While The BFG wasn't exactly expected to be a massive summer success, such a flop is surprising considering the movie had all the ingredients to convince audiences. Does that mean Roald Dahl's stories are too obscure for the new generation of moviegoers, or that Spielberg's visual storytelling is not what it once was? Not necessarily: Looking at why it could possibly have failed so terribly, it seems the case of The BFG shouldn't put too much weight on the perception of Spielberg's or Dahl's potential.
What Is The BFG Actually About?
For those who haven't had the pleasure of devouring Roald Dahl's tales when they were children, The BFG is a simple story of an orphan named Sophie, who spots a giant bringing dreams to the humans by blowing a magical concoction through bedroom windows. When he realizes he's been seen, he takes Sophie with him to Giant Country, where she discovers that he lives with a bunch of not-so-friendly giants who eat children for dinner. Because that's not a pleasant thought for a little girl, she devises a plan to capture them — with the help of the Queen of England.
The BFG Earned Some Good Critics
Critics were far from unanimous on the potential of The BFG, but on Rotten Tomatoes, it still earned a respectable critic score of 71% and an audience score of 66% — not really the kind of movie you'd expect to make less than a fifth of its budget on its opening weekend.
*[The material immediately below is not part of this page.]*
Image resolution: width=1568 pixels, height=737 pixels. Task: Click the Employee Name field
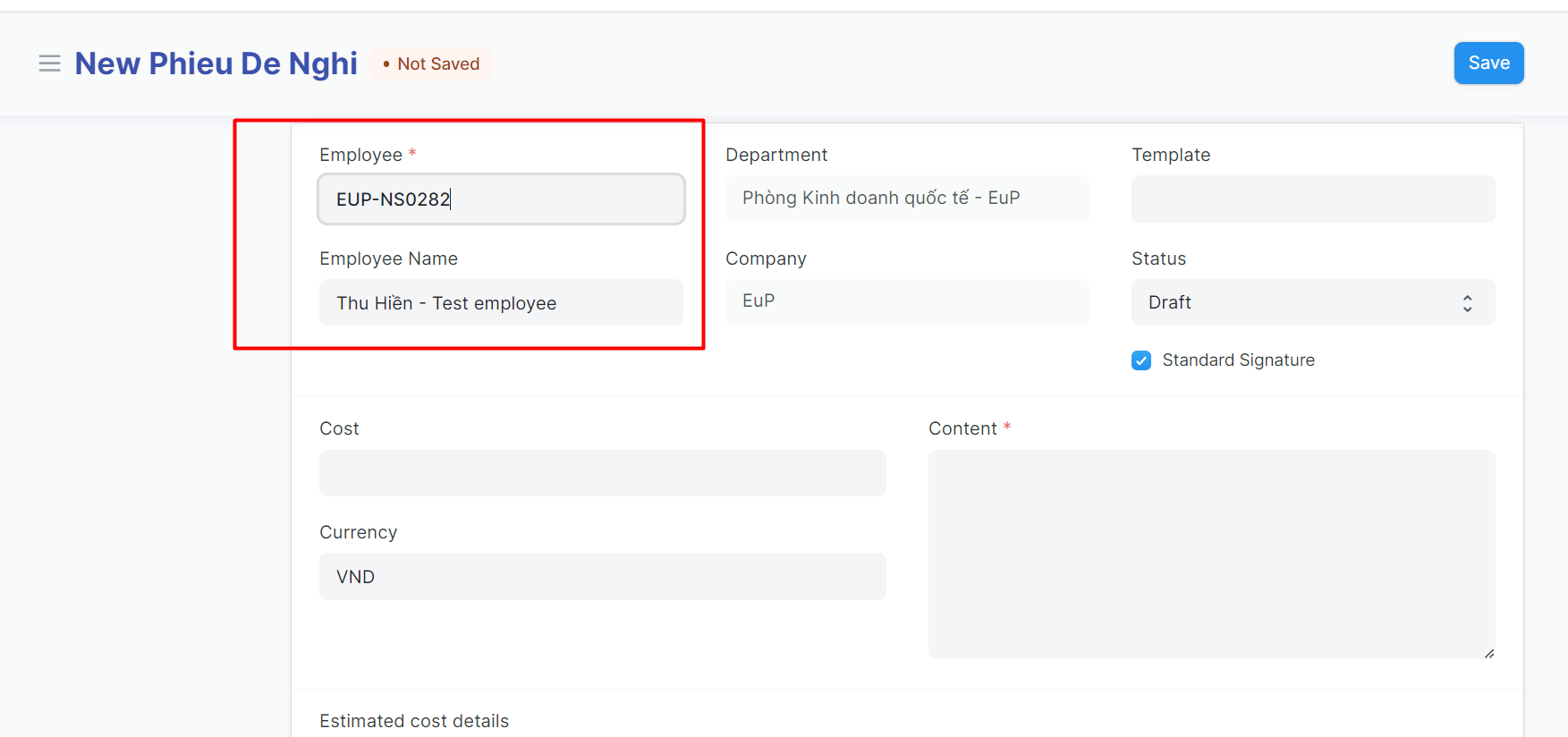tap(501, 303)
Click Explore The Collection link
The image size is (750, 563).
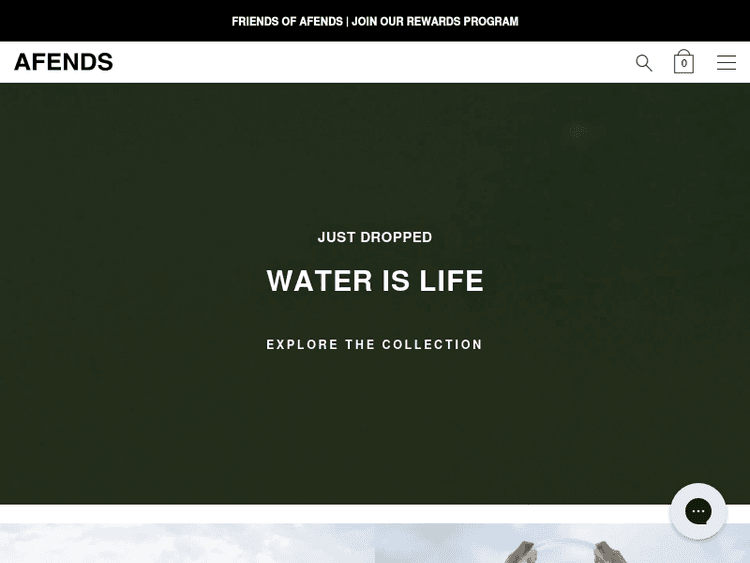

The most praised part of the film was Mark Rylance, the British stage actor who just won an Oscar for his role in Spielberg's Bridge of Spies, as the Big Friendly Giant himself. The challenge of bringing nuance to a performance mostly relying on motion capture might seem overwhelming, but even with his distorted features, Rylance does the Giant great justice.
The special effects are also grandiose, from the soft sparkle of the dream material to the wonder-inspiring Giant Country. You'd think that a great story on paper combined to the required technical achievement would translate to the ideal visuals, but that might just be the issue with The BFG: It doesn't go much further than a pretty picture.
Was There Any Space In The Summer Schedule For The BFG?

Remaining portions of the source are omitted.